Hacker bieten verärgerten Mitarbeitern Bitcoin an, um Viren in Unternehmen zu installieren

Die wichtigsten Einfallstore für Ransomware-Angriffe auf Unternehmen sind E-Mails, Software-Schwachstellen und Datei-Downloads aus unbekannten Quellen. Erst jetzt versprechen Kriminelle, die in diesem Bereich tätig sind, mit Bitcoin Gewinne von bis zu 40% für Firmenmitarbeiter, um diese Angriffe durchzuführen. Letzte Woche wurde die Stadt Taboão da Serra von Ransomware angegriffen und ihre Server und Backups betroffen. So arbeitete das IT-Team bis zum letzten Update des Falls, das am Montag (30) veröffentlicht wurde, noch an der Wiederherstellung der Systeme. Dieser Fall ist jedoch nur eines der Beispiele für die Probleme, die durch Ransomware-Angriffe in Unternehmen und Behörden entstehen, die aufgrund der Verschlüsselung der Dateien für mehrere Tage gestoppt werden.

Kriminelle versprechen Unternehmensmitarbeitern 40% Gewinn mit Bitcoin, um Einbrüche zu erleichtern

Mit dem Ende der Belagerung von Organisationen, die weltweit Ransomware betreiben, ein Thema, das sogar das Ziel des G7-Treffens im Juni 2022 war. Darüber hinaus entwickeln sich Cybersicherheitssysteme, um Angriffe zu erkennen und zu verhindern. Deshalb suchen die Kriminellen hinter der Schadsoftware nun nach neuen Wegen, um Opferfirmen zu infizieren.
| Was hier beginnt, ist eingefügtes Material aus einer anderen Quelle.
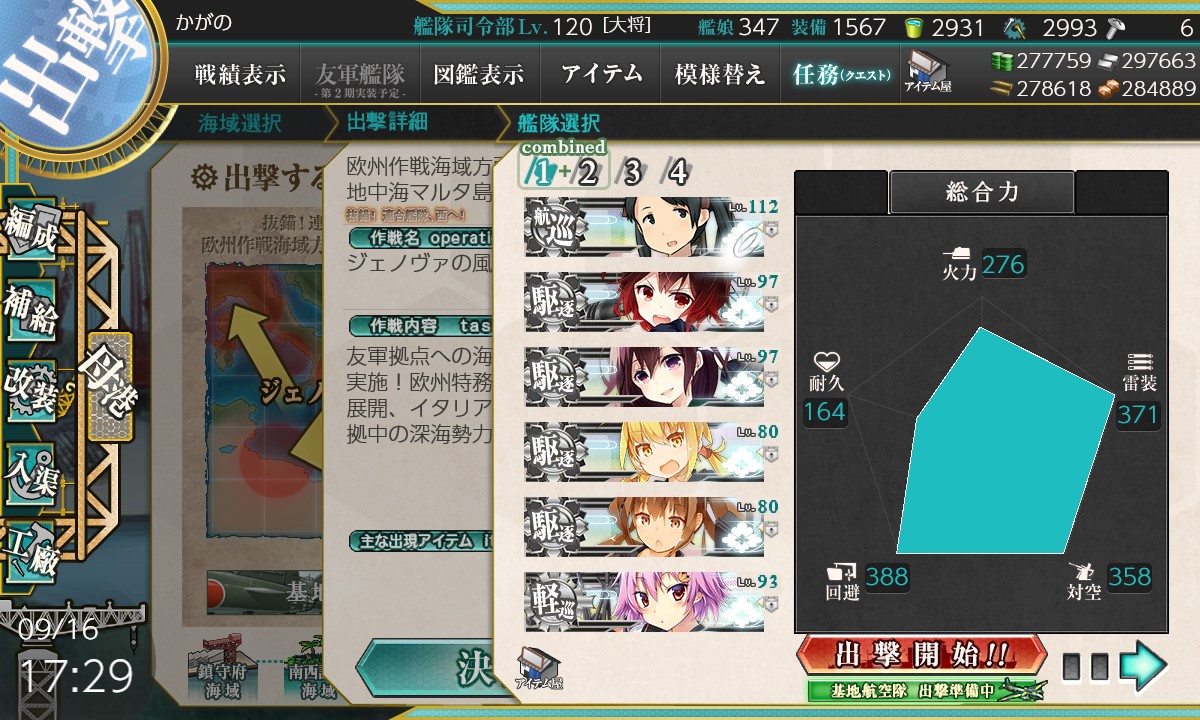This screenshot has width=1200, height=720.
Task: Select the 改装 (Remodel) side menu icon
Action: (x=32, y=388)
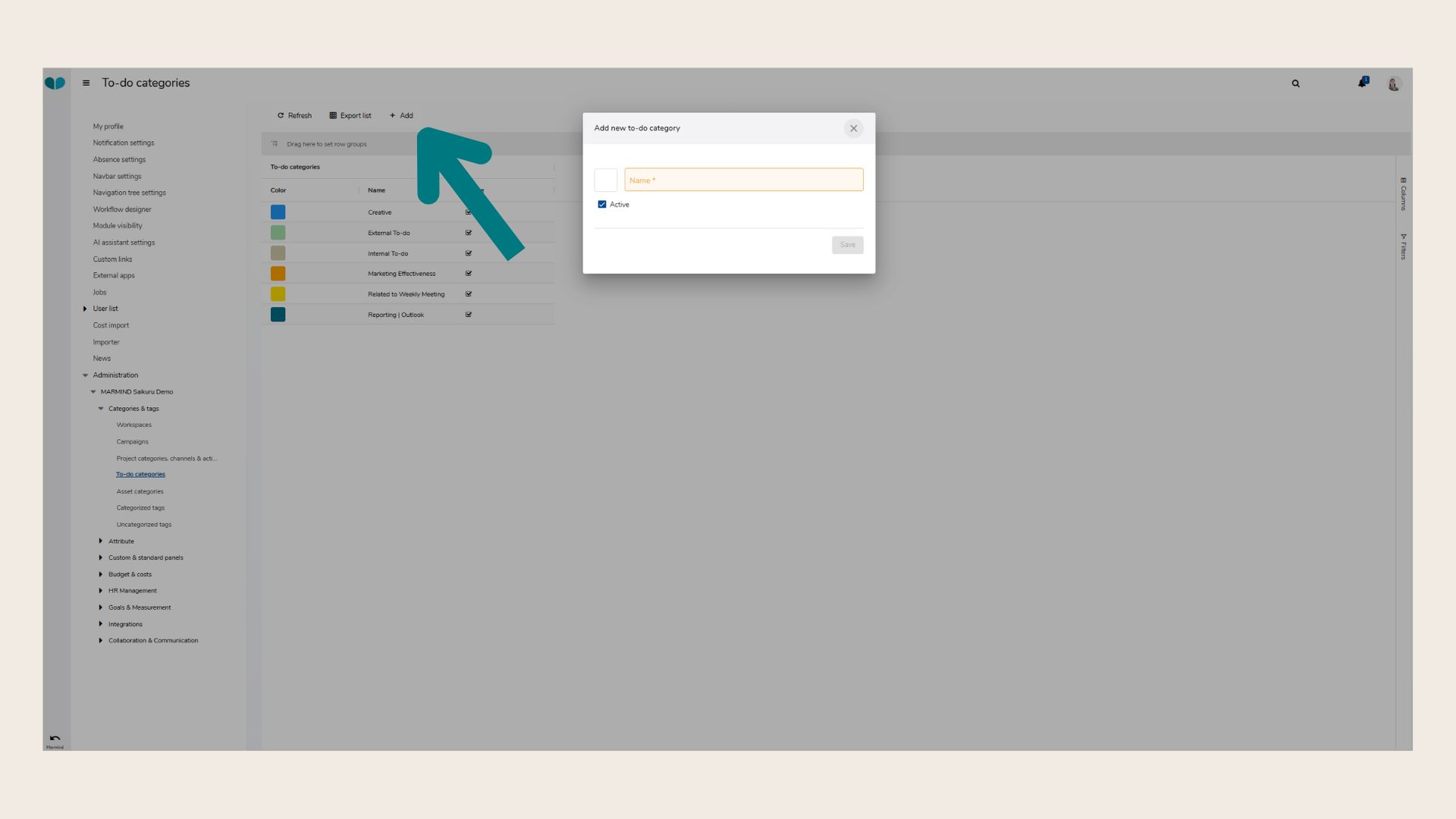Open the user avatar menu
This screenshot has width=1456, height=819.
point(1393,84)
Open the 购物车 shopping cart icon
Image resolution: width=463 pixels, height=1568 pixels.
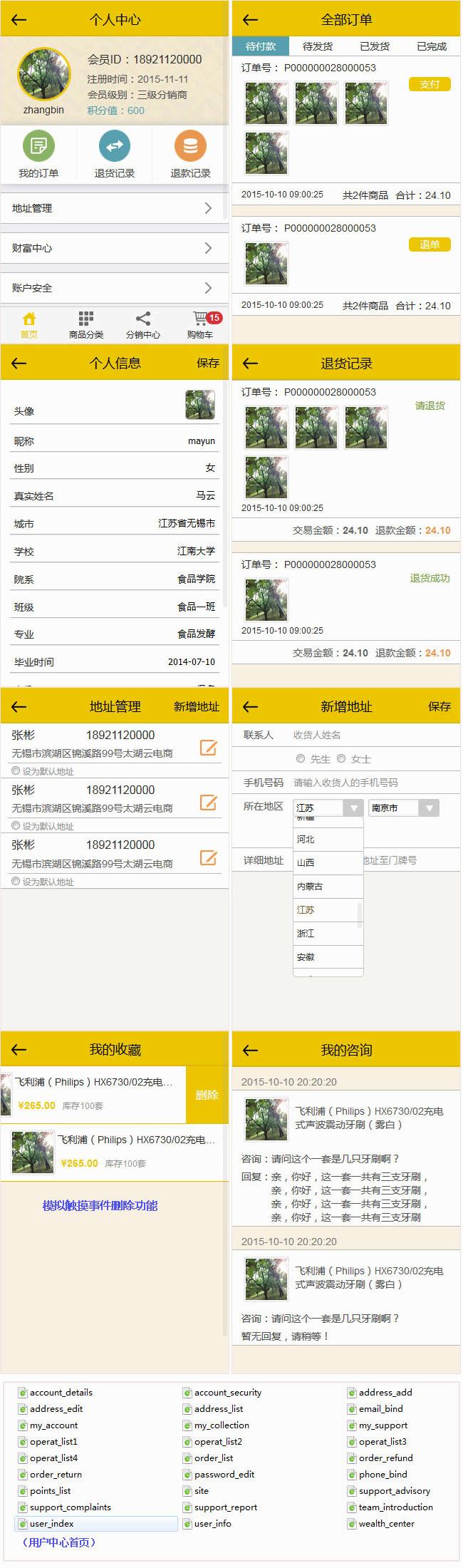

Und laut Kaspersky war einer der gefundenen Wege der Suche nach Mitarbeitern von Unternehmen, die bereit sind, den eigenen Arbeitsplatz zu infizieren. Diese kühnen Vorschläge tauchen hauptsächlich in Spam-Nachrichten auf, die die Aufmerksamkeit neuer Komplizen auf sich ziehen und sogar Schulungen zur Ransomware-Aktivierung anbieten.

„So absurd es erscheinen mag, manche suchen Komplizen durch Spam. Zum Beispiel bietet eine Nachricht jedem, der DemonWare-Ransomware auf dem Windows-Hauptserver seines Unternehmens installieren und bereitstellen möchte, direkt „40%, 1 Million US-Dollar Bitcoin“ an.“

Einer der entdeckten Fälle dieses Social-Engineering-Angriffs wurde in Nigeria beobachtet, als ein junger Hacker ohne Erfahrung in der Verbreitung von Ransomware erwischt wurde, als er Unternehmensleiter rekrutierte. Der Fall fand schließlich Anerkennung und auch die Entscheidung des digitalen Banditen, DemonWare zu verwenden, erwies sich als falsch, da der Code zum Entsperren bereits im Internet verbreitet ist.

Unzufriedene Mitarbeiter sind die Hauptziele

Im Dark Web wird seit einiger Zeit der Zugang zu Unternehmen mit Hilfe der berühmten Initial Access Brokers (IABs) gehandelt, die 2022 in Cybersicherheitsforen für große Resonanz sorgten. Viele dieser Akteure sind am Ende Mitarbeiter, die von Unternehmen entlassen wurden oder mit ihren aktuellen Dienstleistungen unzufrieden sind und den Zugang zum Unternehmensnetzwerk mit Verdienstversprechen gewähren, die heute häufig mit Bitcoin angeboten werden. Kaspersky-Experten empfehlen, die Zugriffsrichtlinie ständig zu überprüfen und einen Mindestzugriff für die Mitarbeiter zu gewährleisten. Es ist bemerkenswert, dass, obwohl Ransomware-Ziele mehr Unternehmen und Regierungen sind, auch Menschen ihre Geräte verschlüsseln lassen können. Die bevorzugten Regionen für Ransomware-Angriffe waren in den letzten Monaten Nordamerika und Westeuropa, aber auch Lateinamerika hat Fälle registriert.